[Start of Exercise input]

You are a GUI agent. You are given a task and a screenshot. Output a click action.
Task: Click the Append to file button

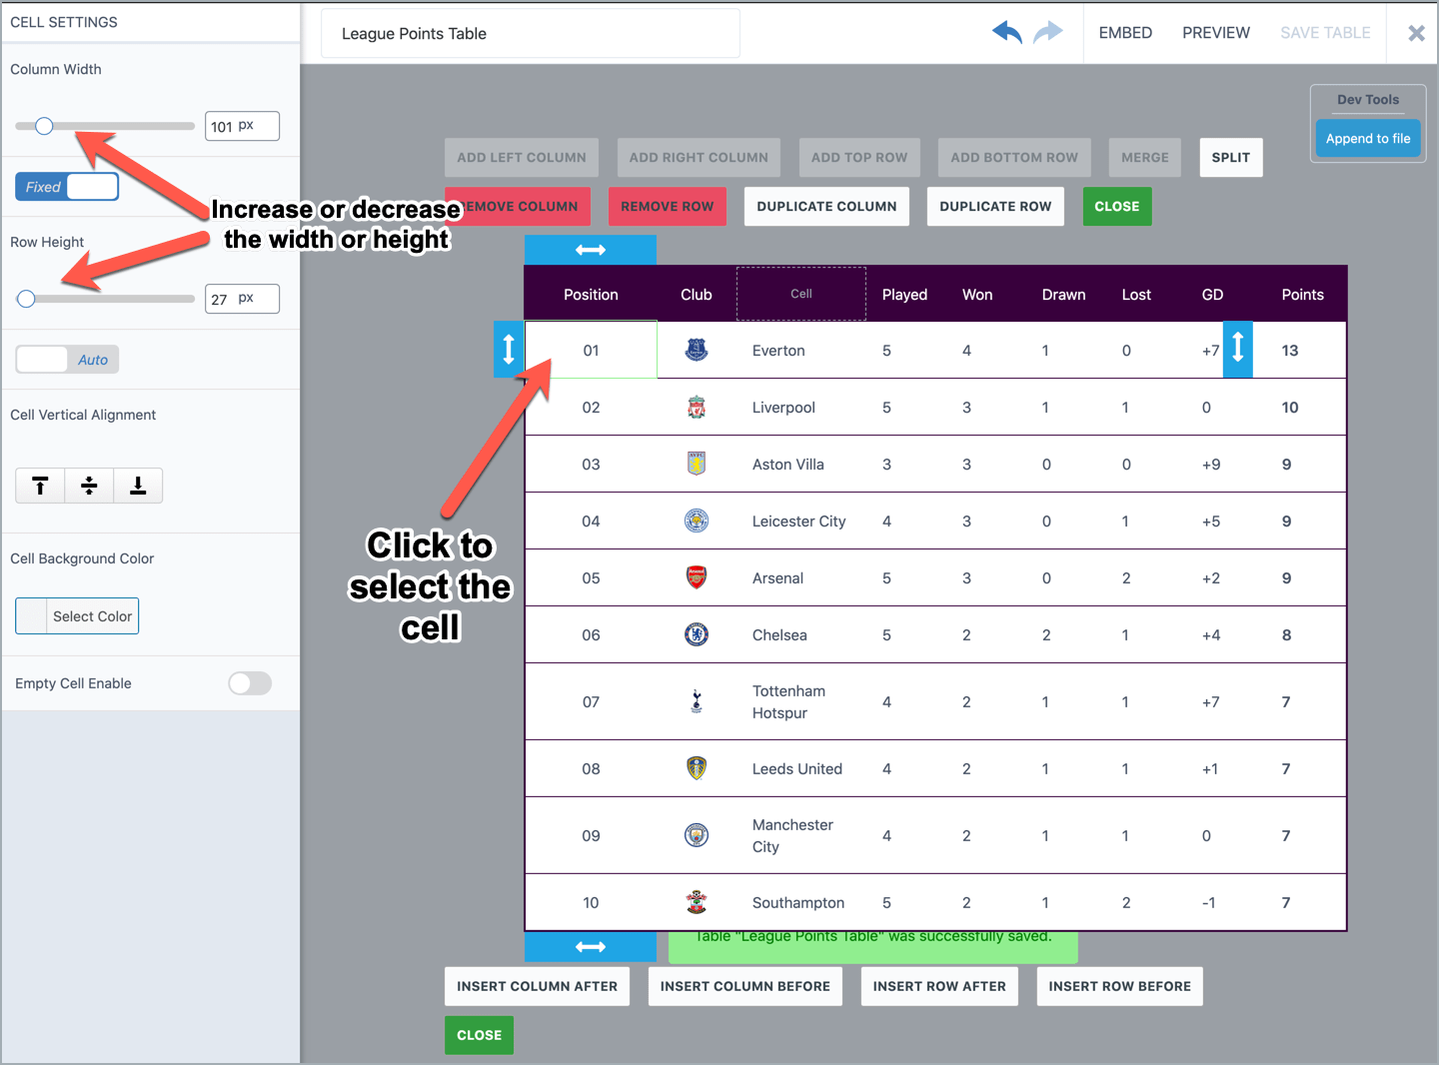[1367, 138]
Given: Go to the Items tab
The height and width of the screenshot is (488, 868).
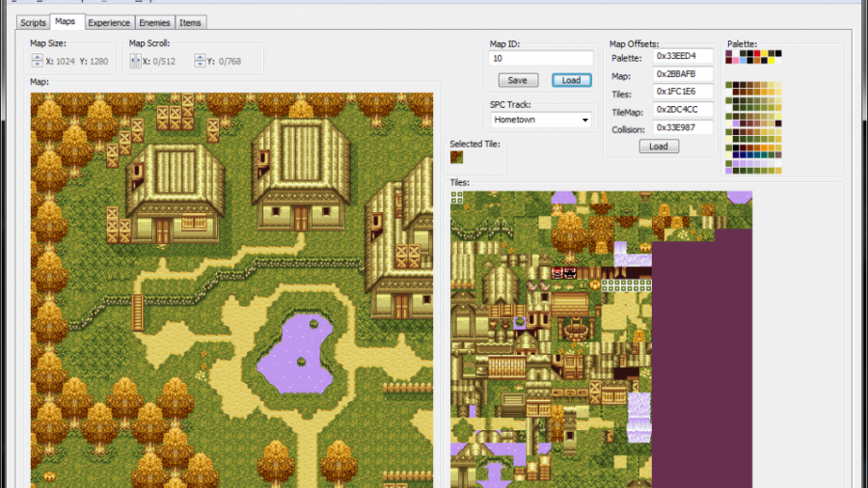Looking at the screenshot, I should pos(191,22).

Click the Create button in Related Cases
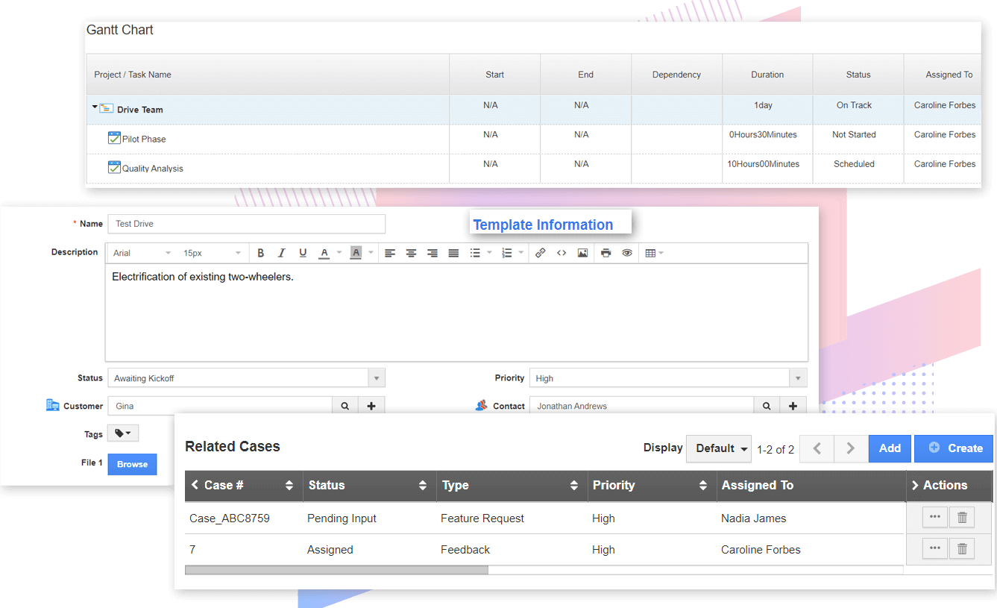pos(954,448)
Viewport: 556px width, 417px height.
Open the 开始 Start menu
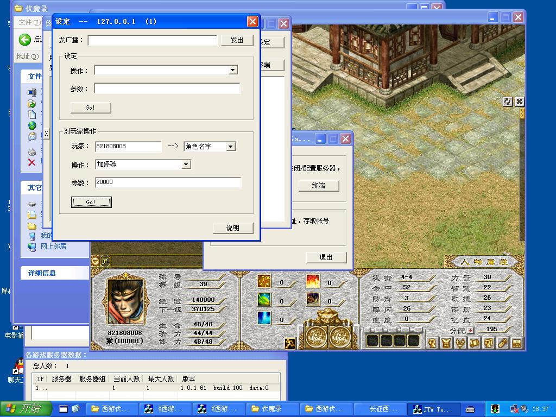coord(26,409)
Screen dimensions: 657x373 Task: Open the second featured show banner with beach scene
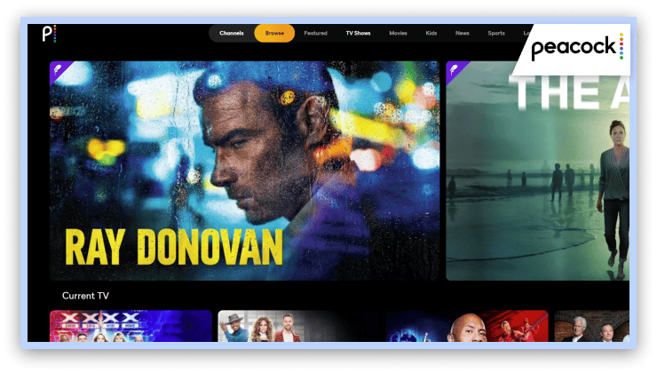click(x=537, y=178)
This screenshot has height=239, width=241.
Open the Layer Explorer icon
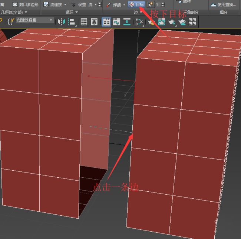94,22
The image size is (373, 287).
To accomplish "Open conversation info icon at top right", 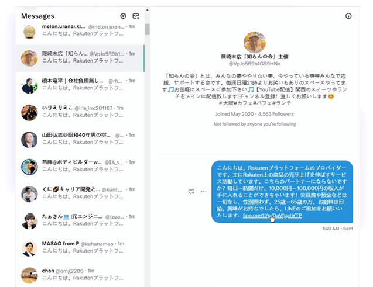I will [x=348, y=16].

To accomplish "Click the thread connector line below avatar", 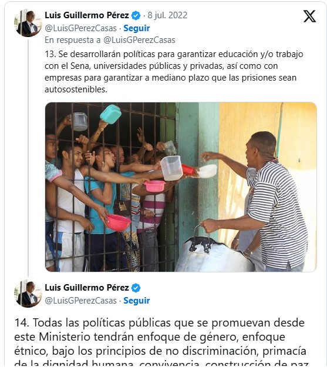I will coord(28,158).
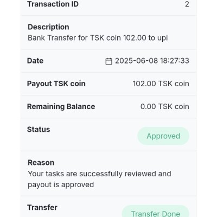The image size is (217, 217).
Task: Select the Remaining Balance label
Action: tap(61, 106)
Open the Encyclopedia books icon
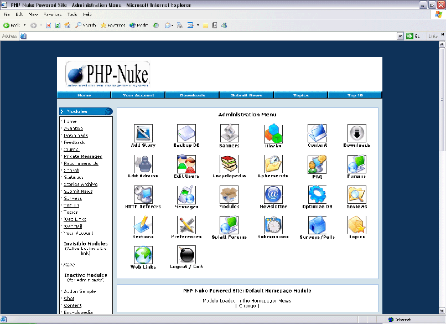 click(229, 163)
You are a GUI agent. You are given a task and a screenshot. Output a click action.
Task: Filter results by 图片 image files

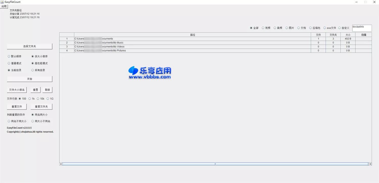[x=287, y=28]
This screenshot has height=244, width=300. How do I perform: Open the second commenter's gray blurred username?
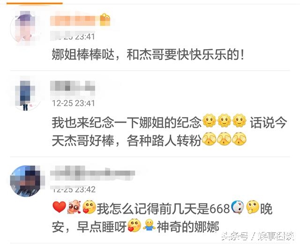point(73,87)
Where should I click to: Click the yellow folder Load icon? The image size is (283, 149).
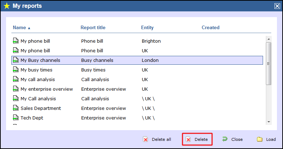[x=259, y=139]
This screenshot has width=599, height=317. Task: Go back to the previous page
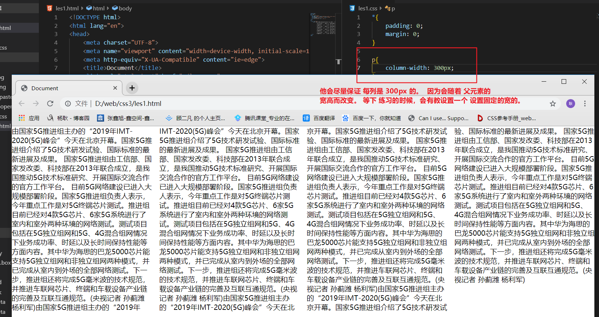pos(22,103)
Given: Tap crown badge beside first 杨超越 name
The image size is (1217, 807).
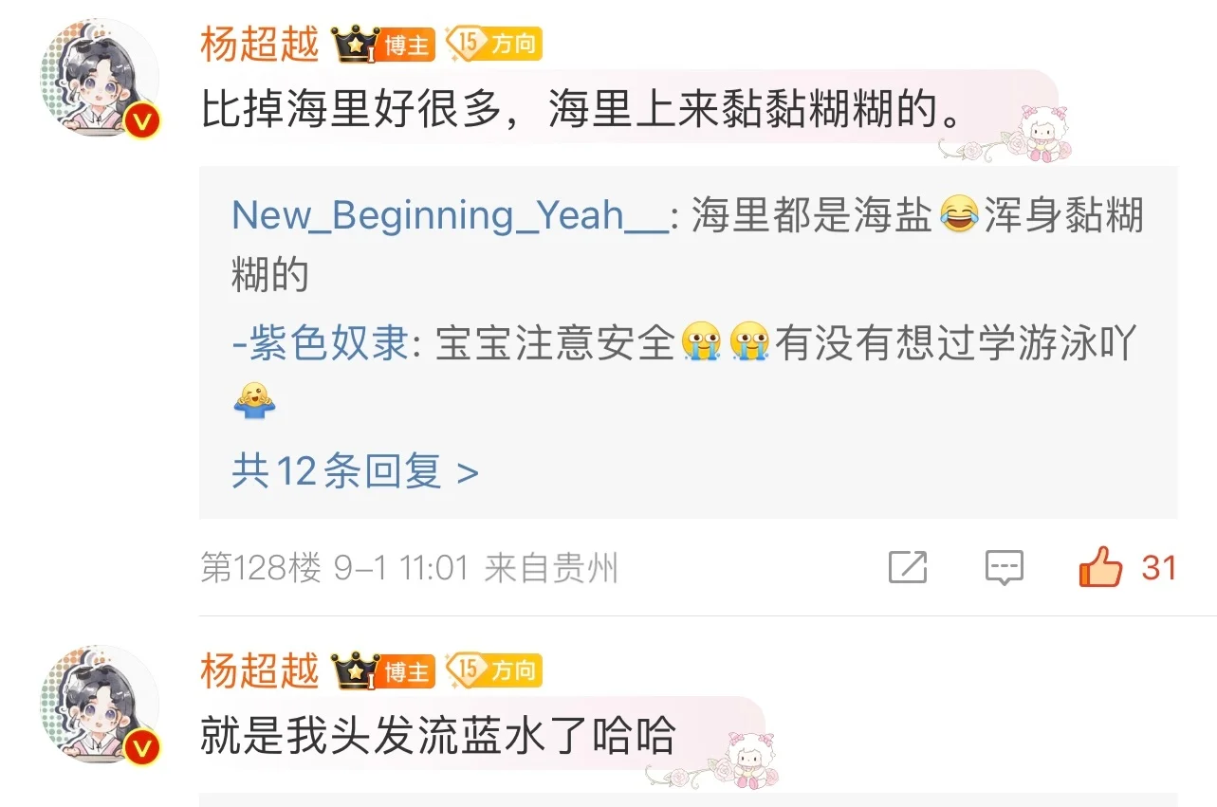Looking at the screenshot, I should pyautogui.click(x=355, y=44).
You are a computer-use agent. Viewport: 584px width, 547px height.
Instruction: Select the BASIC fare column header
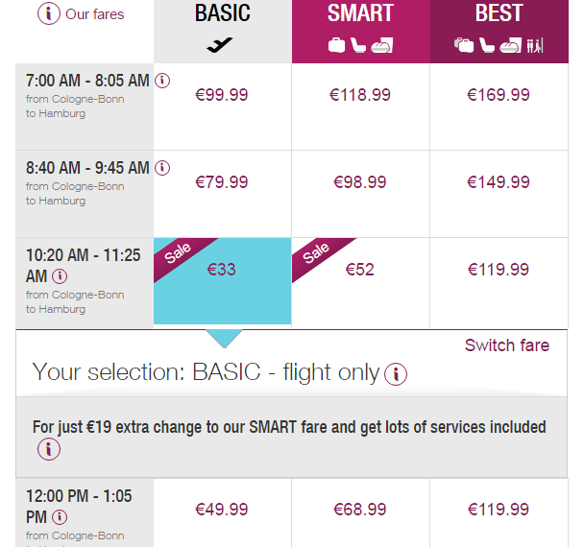(x=222, y=13)
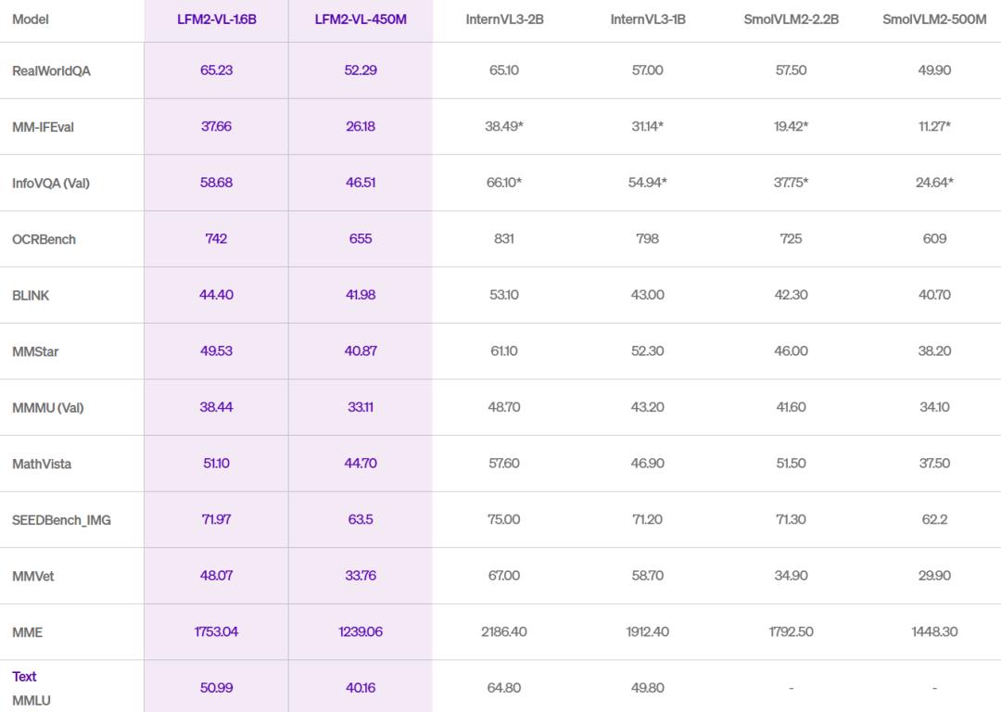The image size is (1001, 712).
Task: Select the BLINK row label
Action: click(31, 296)
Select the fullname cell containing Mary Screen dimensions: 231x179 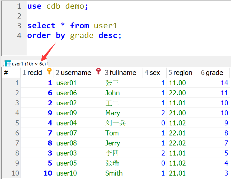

[End of Exercise input]

**Problem requirements:** Convert the items between the lines holding "Open the Encyclopedia books icon" and "should pyautogui.click(x=355, y=44).", inclusive, into a two-column CSV headed input and output, with one row per item giving its text and its answer. Quote every field, turn line breaks into spaces, and leave the pictures out.

**Expected answer:**
input,output
"Open the Encyclopedia books icon","click(229, 163)"
"You are a GUI agent. You are given a task and a screenshot. Output a click action. Task: Filter results by 图片 image files","[x=287, y=28]"
"This screenshot has height=244, width=300. How do I perform: Open the second commenter's gray blurred username?","point(73,87)"
"Where should I click to: Click the yellow folder Load icon? The image size is (283, 149).","[x=259, y=139]"
"This screenshot has width=599, height=317. Task: Go back to the previous page","pos(22,103)"
"Given: Tap crown badge beside first 杨超越 name The image size is (1217, 807).","Looking at the screenshot, I should pyautogui.click(x=355, y=44)."